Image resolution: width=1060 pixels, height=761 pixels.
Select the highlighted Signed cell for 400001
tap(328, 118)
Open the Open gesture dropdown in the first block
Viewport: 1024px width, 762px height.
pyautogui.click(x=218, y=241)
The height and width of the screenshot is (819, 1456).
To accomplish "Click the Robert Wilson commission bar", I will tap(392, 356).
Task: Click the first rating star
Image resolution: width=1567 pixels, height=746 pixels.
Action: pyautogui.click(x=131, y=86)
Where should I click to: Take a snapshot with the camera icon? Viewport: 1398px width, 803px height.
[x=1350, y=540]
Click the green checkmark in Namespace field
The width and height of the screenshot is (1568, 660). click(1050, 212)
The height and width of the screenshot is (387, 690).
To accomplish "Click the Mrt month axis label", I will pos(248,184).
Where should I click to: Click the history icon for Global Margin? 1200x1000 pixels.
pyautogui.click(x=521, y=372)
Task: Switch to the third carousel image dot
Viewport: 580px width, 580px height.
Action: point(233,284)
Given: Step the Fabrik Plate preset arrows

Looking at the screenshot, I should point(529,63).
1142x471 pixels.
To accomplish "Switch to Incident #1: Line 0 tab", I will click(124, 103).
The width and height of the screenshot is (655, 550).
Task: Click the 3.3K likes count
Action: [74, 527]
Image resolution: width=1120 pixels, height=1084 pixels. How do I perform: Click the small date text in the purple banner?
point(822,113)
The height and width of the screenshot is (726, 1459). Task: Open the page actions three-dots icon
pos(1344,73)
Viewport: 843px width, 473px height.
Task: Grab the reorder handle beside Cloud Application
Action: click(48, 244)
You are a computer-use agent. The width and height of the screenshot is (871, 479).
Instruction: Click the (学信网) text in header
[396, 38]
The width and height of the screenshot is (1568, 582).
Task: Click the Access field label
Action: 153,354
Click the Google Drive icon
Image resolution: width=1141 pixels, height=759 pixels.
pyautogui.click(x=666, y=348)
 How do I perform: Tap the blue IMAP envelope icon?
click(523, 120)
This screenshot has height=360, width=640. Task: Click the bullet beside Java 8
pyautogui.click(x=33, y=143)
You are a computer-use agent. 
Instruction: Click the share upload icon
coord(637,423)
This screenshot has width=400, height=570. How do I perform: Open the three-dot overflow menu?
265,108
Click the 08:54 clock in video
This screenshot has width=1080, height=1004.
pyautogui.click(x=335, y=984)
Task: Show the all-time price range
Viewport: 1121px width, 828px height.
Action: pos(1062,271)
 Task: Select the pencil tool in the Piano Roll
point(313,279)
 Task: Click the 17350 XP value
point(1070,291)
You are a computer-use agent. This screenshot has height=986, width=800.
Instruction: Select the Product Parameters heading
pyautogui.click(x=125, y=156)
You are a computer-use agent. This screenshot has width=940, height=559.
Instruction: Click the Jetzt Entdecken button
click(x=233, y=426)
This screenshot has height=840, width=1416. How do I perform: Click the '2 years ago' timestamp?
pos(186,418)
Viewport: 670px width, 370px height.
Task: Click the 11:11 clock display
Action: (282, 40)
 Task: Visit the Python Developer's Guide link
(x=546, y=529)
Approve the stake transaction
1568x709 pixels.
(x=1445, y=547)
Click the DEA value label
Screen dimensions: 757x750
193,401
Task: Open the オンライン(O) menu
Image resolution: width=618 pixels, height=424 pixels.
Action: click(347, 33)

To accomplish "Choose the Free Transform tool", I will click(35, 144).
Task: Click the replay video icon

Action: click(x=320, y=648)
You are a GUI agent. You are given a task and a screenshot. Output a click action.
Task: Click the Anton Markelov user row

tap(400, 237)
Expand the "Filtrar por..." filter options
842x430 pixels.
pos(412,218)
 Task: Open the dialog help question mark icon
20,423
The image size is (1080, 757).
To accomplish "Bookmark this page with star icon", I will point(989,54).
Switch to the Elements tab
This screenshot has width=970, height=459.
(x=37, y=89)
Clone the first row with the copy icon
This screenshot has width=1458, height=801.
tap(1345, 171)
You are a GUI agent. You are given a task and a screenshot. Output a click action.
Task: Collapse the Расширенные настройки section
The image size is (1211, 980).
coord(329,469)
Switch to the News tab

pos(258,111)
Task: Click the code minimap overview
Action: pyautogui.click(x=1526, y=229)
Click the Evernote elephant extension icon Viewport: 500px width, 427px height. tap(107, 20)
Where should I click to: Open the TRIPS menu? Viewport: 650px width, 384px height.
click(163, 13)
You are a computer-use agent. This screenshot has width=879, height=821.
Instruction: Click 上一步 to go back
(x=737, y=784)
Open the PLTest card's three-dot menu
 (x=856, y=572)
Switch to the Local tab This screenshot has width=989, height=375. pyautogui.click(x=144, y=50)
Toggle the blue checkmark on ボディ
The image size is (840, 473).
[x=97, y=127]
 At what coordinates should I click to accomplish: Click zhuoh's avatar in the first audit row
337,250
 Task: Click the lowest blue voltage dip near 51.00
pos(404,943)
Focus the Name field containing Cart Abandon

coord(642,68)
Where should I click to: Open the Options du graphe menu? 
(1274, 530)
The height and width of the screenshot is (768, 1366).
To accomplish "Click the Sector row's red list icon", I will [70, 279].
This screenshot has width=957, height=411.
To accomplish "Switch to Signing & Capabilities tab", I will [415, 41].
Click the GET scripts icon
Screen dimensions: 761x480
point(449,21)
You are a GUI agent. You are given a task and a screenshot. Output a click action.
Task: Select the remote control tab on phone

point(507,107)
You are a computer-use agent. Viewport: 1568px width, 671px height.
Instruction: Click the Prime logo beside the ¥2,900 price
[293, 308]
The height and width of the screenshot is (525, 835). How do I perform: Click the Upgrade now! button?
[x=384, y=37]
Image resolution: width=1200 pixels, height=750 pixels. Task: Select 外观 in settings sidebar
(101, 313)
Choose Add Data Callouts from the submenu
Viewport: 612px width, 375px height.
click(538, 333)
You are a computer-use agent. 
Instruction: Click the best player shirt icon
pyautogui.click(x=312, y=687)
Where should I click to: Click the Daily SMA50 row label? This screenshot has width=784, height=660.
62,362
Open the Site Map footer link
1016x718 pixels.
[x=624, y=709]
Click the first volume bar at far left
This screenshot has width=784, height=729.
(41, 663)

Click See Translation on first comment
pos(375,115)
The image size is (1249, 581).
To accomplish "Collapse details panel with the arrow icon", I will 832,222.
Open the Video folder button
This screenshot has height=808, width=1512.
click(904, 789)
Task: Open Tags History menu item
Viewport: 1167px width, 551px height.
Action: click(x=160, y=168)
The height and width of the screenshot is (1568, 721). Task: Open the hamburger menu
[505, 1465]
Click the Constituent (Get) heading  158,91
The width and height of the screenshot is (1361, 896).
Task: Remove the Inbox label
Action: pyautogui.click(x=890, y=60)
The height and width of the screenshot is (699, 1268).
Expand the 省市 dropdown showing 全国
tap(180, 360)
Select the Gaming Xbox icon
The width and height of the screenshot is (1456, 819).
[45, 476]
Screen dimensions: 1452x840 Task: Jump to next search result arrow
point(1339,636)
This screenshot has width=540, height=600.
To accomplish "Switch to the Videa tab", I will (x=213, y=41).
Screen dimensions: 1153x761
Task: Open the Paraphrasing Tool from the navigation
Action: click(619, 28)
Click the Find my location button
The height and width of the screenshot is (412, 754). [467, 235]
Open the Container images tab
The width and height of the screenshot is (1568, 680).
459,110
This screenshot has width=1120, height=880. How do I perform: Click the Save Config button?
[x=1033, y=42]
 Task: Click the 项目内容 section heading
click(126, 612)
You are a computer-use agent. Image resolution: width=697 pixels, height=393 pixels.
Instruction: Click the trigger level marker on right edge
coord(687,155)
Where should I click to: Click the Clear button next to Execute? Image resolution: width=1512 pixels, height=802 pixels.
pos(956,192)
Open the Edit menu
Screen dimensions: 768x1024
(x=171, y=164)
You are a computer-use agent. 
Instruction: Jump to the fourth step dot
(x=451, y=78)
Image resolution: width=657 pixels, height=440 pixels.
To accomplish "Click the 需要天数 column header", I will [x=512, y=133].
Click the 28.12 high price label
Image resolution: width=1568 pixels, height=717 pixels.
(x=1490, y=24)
════════════════
What the task asks: Copy the lines from the one holding "Focus the Name field containing Cart Abandon" through the one holding "point(449,21)", inclusive, and swap "icon" for "button" wherever it occurs, changing nothing else.

Full answer:
Focus the Name field containing Cart Abandon

coord(642,68)
Where should I click to: Open the Options du graphe menu? 
(1274, 530)
The height and width of the screenshot is (768, 1366).
To accomplish "Click the Sector row's red list button", I will [70, 279].
This screenshot has width=957, height=411.
To accomplish "Switch to Signing & Capabilities tab", I will [415, 41].
Click the GET scripts button
Screen dimensions: 761x480
point(449,21)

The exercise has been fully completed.